Embedded SiGe is applied in CMOS at recent  technology nodes to improve device performance and enable  scaling. The position of the SiGe surface with respect to the  channel is found to have significant impact on the pFET  threshold voltage and also on device variability. Therefore the  recess etch and deposition of the embedded SiGe has to be very  well controlled. We show the sensitivity of the device to the fill  process and describe the feed forward and feedback techniques  used to optimize the control of epitaxy.

INTRODUCTION   

At the most recent CMOS technology nodes to enter  manufacturing, there is an increasing need to add technology  elements to boost device performance, since the traditional  scaling of gate length and thickness no longer provide the  required gains of higher saturation current (Id,sat) at lower drain  voltage (Vd). Here we refer to techniques such as stress  engineering, laser anneal, high k dielectrics and metal gates. In  this paper we discuss the application of embedded SiGe  (eSiGe), a form of stress engineering and a very powerful way  to increase pFET device performance [1,2]. We show that the  recess reactive ion etching (RIE) and epitaxial layer thickness  should be very well controlled to avoid a significant increase  of the variability of the pFET threshold voltage (Vth).

As mentioned, stress engineering is one of the most  important tools at our disposal to boost device performance at  the current nodes. The technology described here is the 45 nm  half-pitch silicon-on-insulator (SOI) CMOS. In addition to  the eSiGe, the subject technology employs several other  strain-enhancement elements aimed at achieving optimal FET  performance, i.e. dual stress liner, which will not be discussed  here [1].

TECHNOLOGY DESCRIPTION   

In SOI technology the active silicon rests on a so-called  buried oxide layer (BOX), which in turn sits on a silicon  wafer. The SiGe is deposited after definition of the gate. First  the surface is covered with a nitride layer, which is opened  over the source/drain region of the pFET device. Subsequently  we etch the silicon in the opened area to a specified depth and  then selectively deposit SiGe. We use a conventional  technique using Silane, in which SiGe does not grow on the  nitride [3,4].

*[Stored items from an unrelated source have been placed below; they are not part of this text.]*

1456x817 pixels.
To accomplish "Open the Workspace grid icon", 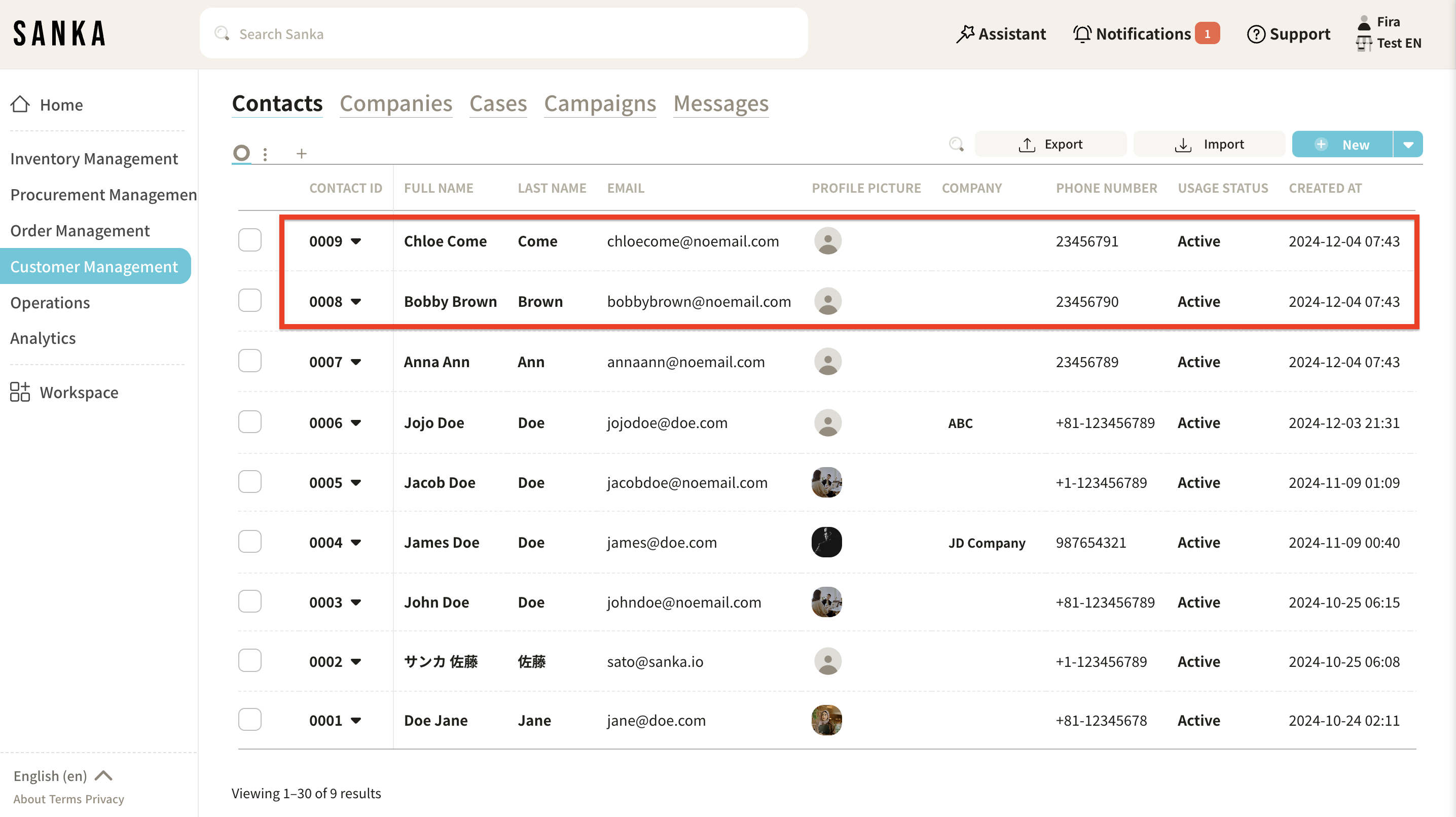I will click(x=20, y=392).
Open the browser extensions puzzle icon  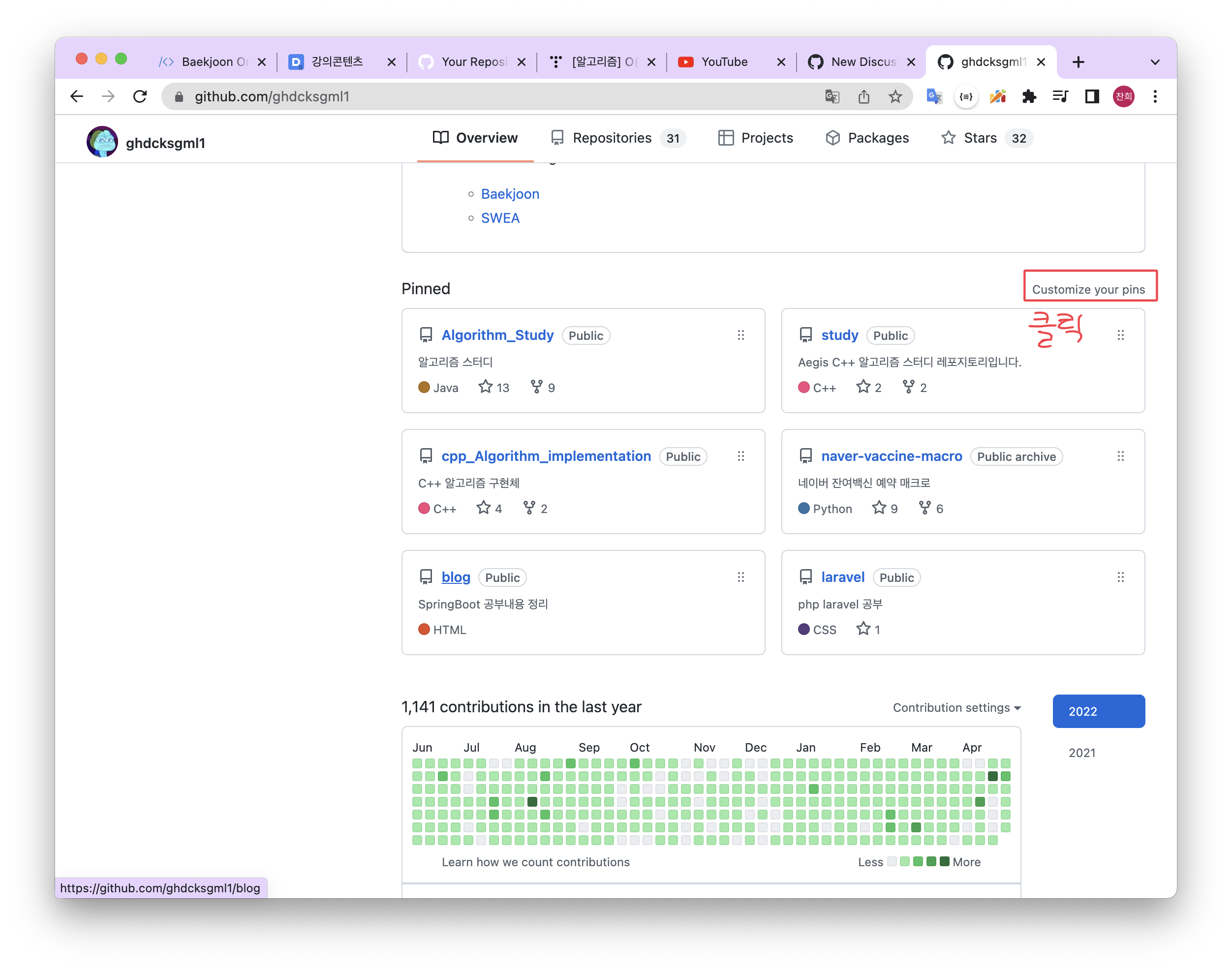pyautogui.click(x=1029, y=96)
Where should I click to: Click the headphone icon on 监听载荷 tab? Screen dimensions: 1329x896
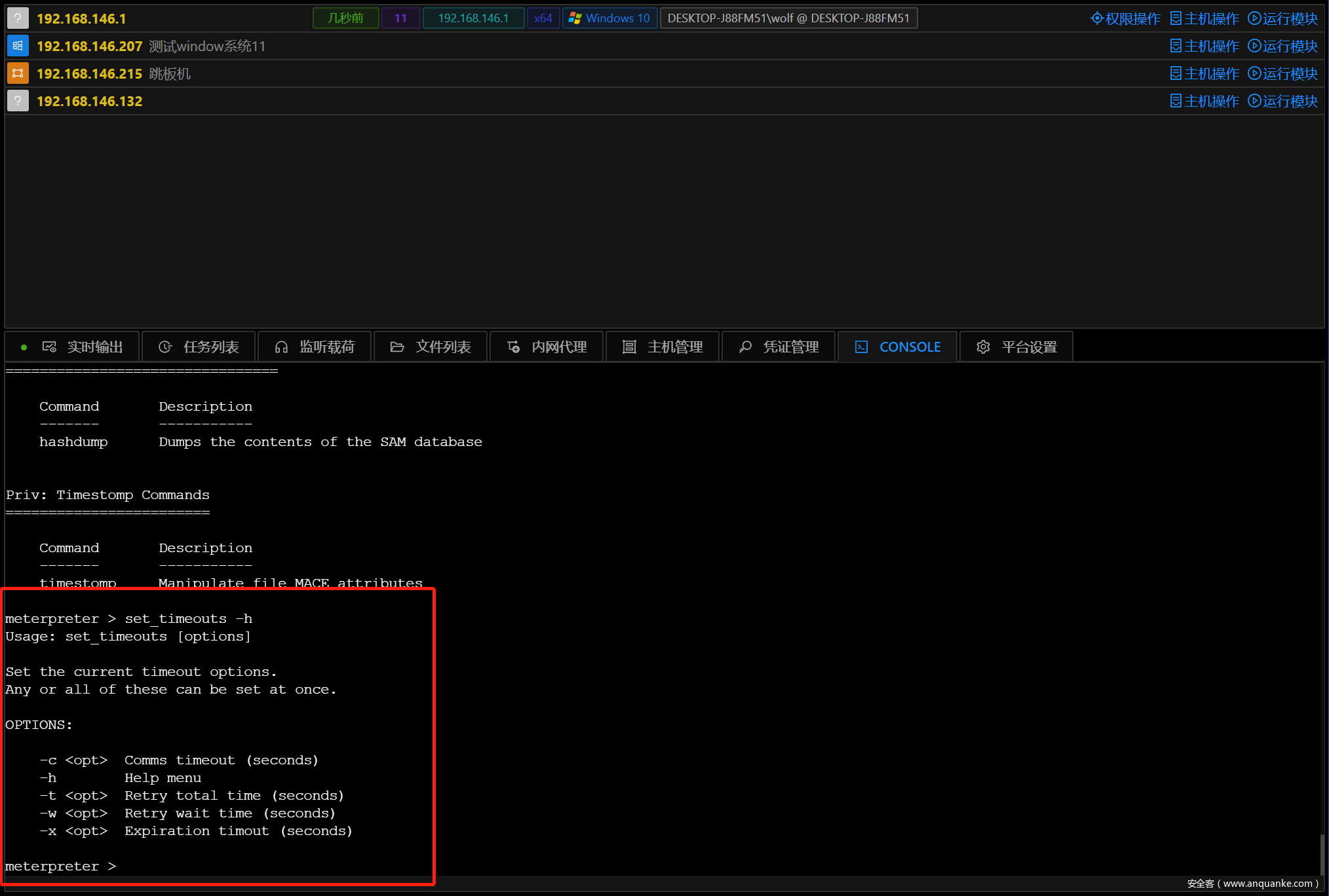click(281, 347)
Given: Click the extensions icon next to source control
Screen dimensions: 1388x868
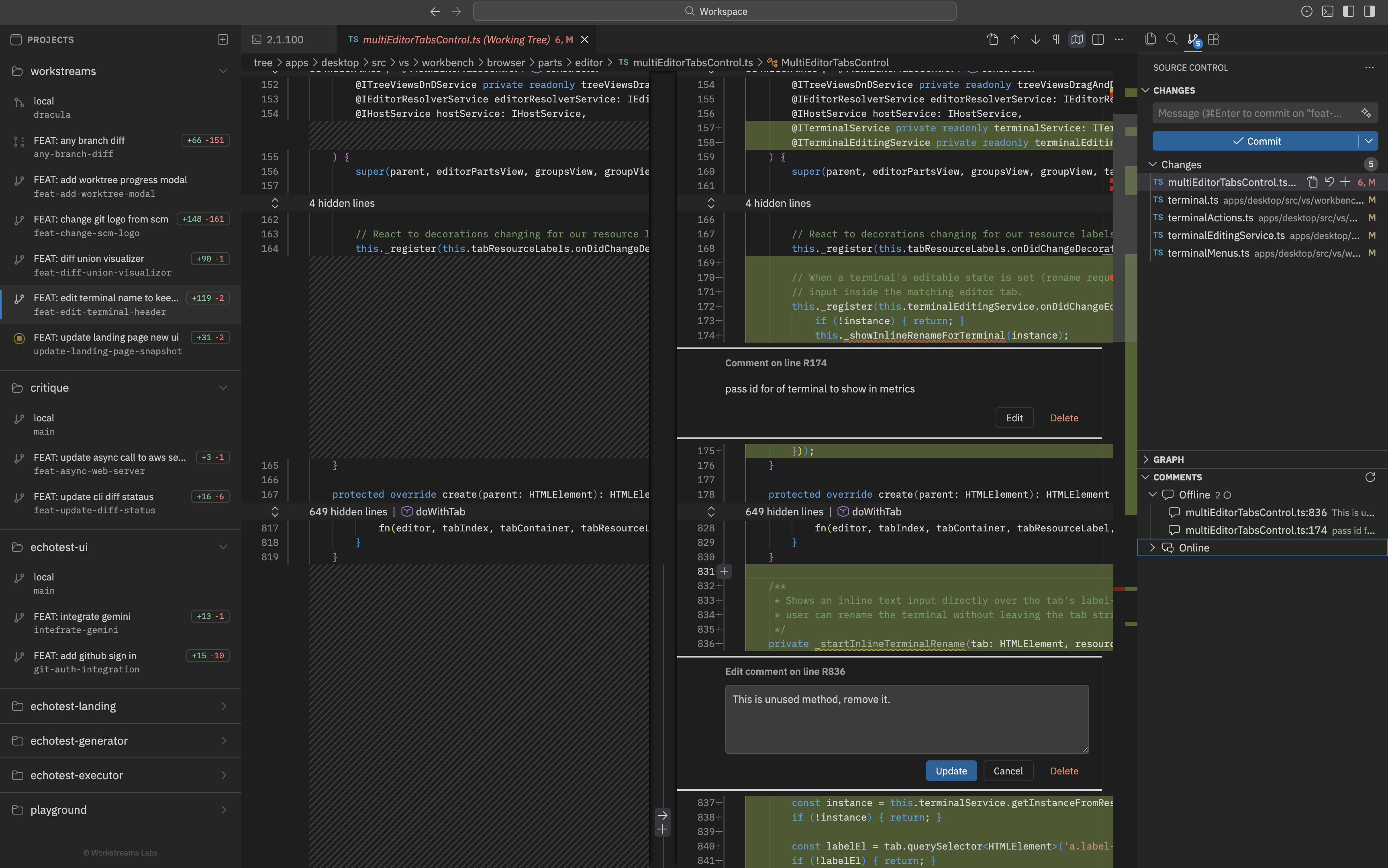Looking at the screenshot, I should 1213,40.
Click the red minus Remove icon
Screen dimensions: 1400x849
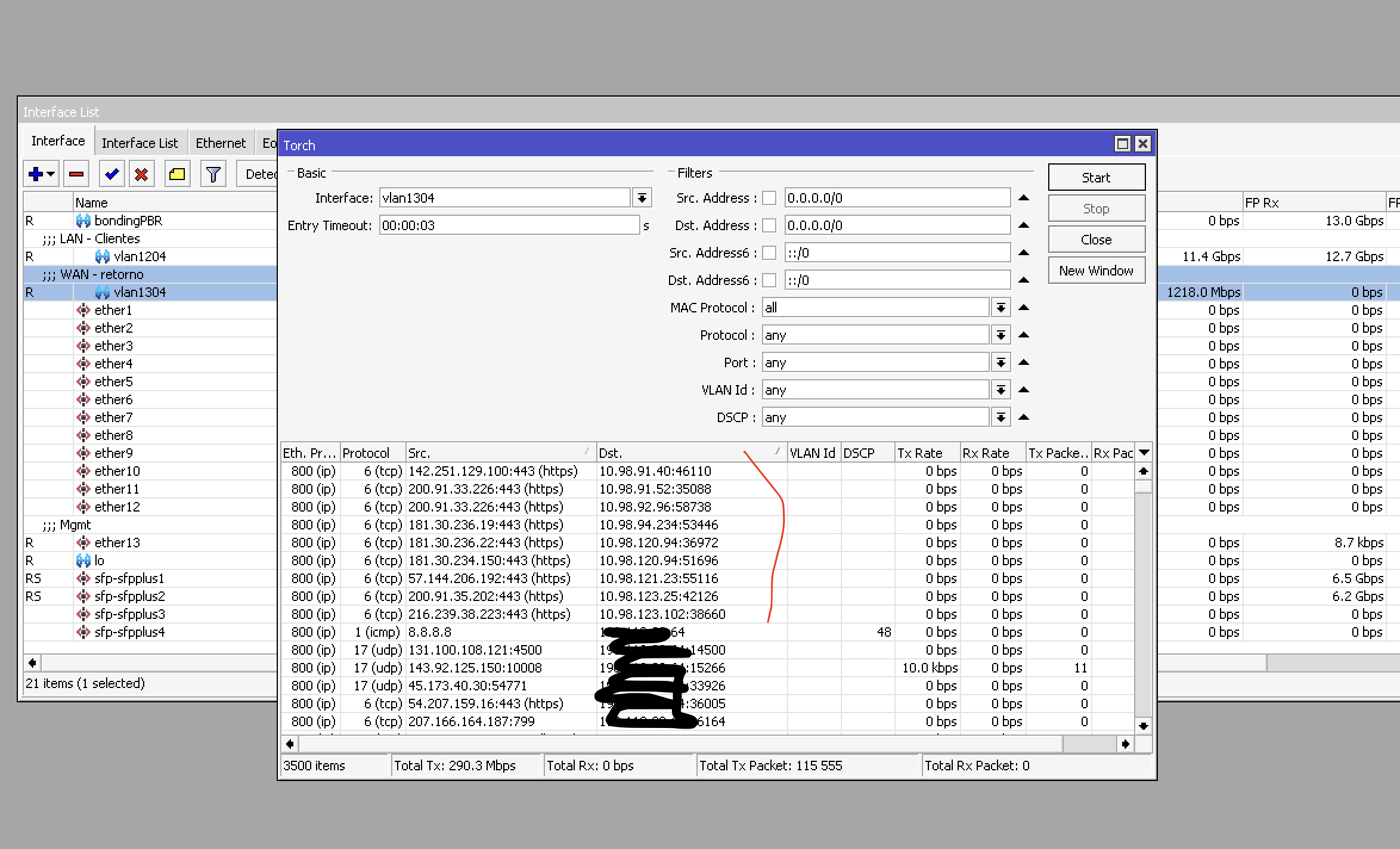pyautogui.click(x=76, y=174)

The nitride also acts as a spacer defining the proximity of  the SiGe to the channel (Fig. 1). After SiGe epitaxy the nitride  is removed selectively and processing continues as  conventionally, which in the present case means a gatesidewall spacer and a sequence of n and p halo and extension  implants. A cross section of the device after SiGe deposition,  but before removal of the nitride spacer, is shown in fig. 2.

Fig 1

The main reason the pFET is very sensitive to SiGe fill is  the impact of the SiGe surface on the ion implants determining device threshold voltage, the extension and halo implant. The  halo implant, an arsenic implant applied after definition of the  polysilicon gate which counteracts the short channel effect[5],  is particularly affected by the surface. To achieve the  maximum benefit from the SiGe induced stress the eSiGe is  deposited very close to the channel [6,7], which means the  implant will take place largely through the SiGe surface. This  in turn implies that even small variations of the SiGe  deposited thickness will have considerable effect on the  dopant profile and thus on device properties. The schematic of  figure 3 illustrates the sensitivity of the profiles to the SiGe  surface. To circumvent this issue it has also been proposed to  move the SiGe deposition step to a later stage of processing,  the so-called eSiGe S/D last [8].